Вместо этого европейская общественность видит, что Евросоюз выгоден разве что ведущим инвестиционным банкам (Центральный Лондон — это самое богатое место в Европе) и брюссельским бюрократам (Брюссель занял третье место по уровню богатства), а для всех остальных это политически индифферентный разработчик норм и правил. Мы наблюдаем, как динамика неофункционализма сделала зигзаг: ужесточение наднационального регулирования не способствует политической отзывчивости и интеграции.
На первый взгляд все это не слишком похоже на историю Советского Союза, однако между ним и Евросоюзом есть фундаментальное сходство, не сулящее для Европы ничего хорошего. Просто взглянув на факты, можно увидеть, что и ЕС, и Советский Союз были построены на телеологическом подходе к истории, который постулирует наличие единственно возможной конечной точки, в сторону которой должны стремиться время и события, и игнорирует то, как на самом деле живут и думают люди.
В случае с Советским Союзом речь шла о неизбежной «диктатуре пролетариата» и «дружбе народов». Сегодня это кажется смешным, но СССР должен был стать воплощением по-настоящему современной политической организации, что подтвердил такой консервативный авторитет, как Сэмюэл Хантингтон. Предполагалось, что после революции 1917 года последующих революций уже не будет. Утопические настроения были навсегда увековечены в официальной идеологии, которая упразднила частную собственность, рынок и создала «нового советского человека».
Когда эти нарративы утратили внятность (в 1921 году, затем в преддверии Второй мировой войны и в период экономического застоя 1970-х годов), поначалу действия партии были прагматичны, однако вскоре она стала принимать меры, начиная от пропаганды и заканчивая сталинским террором, чтобы их реанимировать. То, что было лучезарным мифом, постепенно превратилось в отравляющую ложь или по крайней мере в бесконечное лицемерие. К концу брежневской эпохи историческая телеология утратила всякое правдоподобие, и практически все жители Москвы начала 1980-х чувствовали, что стрелка истории указывает в совершенно ином направлении, противоположном тому, которое чертила официальная идеология.
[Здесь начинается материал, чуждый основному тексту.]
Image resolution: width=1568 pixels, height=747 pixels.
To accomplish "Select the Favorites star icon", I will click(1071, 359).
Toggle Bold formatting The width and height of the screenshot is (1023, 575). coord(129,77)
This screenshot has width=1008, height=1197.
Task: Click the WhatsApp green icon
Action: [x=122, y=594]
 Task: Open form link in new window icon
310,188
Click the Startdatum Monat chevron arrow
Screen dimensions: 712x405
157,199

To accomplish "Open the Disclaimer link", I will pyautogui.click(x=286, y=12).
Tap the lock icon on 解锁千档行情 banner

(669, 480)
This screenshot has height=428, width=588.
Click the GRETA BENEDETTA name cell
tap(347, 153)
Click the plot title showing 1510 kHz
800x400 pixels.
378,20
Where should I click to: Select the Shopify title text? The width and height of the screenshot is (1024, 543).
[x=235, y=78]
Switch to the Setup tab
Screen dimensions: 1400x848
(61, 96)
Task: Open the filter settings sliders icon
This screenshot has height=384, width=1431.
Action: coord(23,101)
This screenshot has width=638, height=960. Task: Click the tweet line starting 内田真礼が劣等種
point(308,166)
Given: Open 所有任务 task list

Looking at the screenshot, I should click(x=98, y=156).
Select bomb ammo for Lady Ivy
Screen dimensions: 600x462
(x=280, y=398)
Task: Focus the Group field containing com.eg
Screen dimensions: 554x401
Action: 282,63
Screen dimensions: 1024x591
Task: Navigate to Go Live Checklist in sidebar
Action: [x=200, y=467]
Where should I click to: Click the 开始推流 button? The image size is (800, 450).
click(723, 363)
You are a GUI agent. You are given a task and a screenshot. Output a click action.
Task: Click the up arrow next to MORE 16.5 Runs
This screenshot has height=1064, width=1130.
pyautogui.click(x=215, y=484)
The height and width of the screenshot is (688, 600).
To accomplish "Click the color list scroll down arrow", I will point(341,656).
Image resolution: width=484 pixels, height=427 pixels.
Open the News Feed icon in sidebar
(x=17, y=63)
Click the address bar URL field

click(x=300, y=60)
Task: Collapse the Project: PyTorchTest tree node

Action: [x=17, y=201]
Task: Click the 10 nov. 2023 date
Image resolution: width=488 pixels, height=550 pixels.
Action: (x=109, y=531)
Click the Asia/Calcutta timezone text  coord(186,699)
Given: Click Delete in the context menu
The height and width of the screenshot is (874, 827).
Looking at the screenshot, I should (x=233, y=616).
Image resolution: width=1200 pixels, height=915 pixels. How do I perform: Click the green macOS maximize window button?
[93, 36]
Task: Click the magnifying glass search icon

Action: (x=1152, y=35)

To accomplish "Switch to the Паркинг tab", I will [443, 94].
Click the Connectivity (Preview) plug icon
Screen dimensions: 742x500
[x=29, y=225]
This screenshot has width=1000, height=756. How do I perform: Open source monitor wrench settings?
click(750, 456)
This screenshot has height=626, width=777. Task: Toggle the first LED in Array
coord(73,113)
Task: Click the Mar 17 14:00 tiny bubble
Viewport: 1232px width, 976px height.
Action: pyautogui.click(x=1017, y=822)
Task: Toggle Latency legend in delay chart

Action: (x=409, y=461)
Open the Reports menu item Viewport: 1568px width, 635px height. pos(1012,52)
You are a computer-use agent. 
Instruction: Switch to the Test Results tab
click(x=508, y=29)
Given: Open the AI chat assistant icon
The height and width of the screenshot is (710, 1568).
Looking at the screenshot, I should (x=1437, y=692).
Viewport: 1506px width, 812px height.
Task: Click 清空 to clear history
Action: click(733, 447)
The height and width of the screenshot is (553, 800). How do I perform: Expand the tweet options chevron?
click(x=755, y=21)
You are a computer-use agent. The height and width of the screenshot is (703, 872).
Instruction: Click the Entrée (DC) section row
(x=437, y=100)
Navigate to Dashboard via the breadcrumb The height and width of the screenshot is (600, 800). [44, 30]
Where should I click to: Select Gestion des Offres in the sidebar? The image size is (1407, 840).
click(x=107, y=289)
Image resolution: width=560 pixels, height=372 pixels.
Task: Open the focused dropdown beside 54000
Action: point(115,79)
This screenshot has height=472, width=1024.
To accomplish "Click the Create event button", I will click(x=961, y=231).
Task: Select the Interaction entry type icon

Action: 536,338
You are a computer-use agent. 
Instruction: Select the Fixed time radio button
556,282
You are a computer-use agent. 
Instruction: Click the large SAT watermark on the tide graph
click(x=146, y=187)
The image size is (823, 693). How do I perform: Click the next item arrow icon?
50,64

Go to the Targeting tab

Даже самые закоренелые аппаратчики того времени, а также последующие администрации Черненко и Андропова в глубине души понимали, что все это ложь.
Когда идеология потерпела поражение, осталась лишь застойная, косная бюрократия, цинично извлекавшая свою выгоду из неэффективной экономики. Государство может какое-то время существовать в условиях такого рода цинизма, но не вечно. В такой момент историческая, героическая идеология становится скорее помехой, а не стимулом, постоянно напоминая о неспособности режима выполнить собственные обещания. Вот почему правитель «Скотного двора» старый хряк Наполеон из романа Джорджа Оруэлла добавил к лозунгу «все животные равны» приписку, что «некоторые животные равны более, чем другие». Его железное правило было бы еще более непререкаемым, если бы он просто подменил фермерское самодержавие своим собственным и не ставил первую часть своего манифеста во главу угла.
Но все дело в том, что в политике нет ничего неизбежного. Притворяться, что это не так, — верная дорога к репрессиям или, в случае с Евросоюзом, к ответной реакции популизма. Неудивительно, что многие сторонники Брекзита посчитали конфликт между элитой и народом непримиримым (непримиримость — самая характерная отличительная черта популизма). В конце концов, телеология больше похожа на религию, чем на систему политических ценностей, а Европа XXI века — это не то место, где любая религия может надолго сплотить людей. (Не менее интересен вопрос о том, насколько это применимо к обескровленной телеологии Соединенных Штатов, но это уже другой разговор.)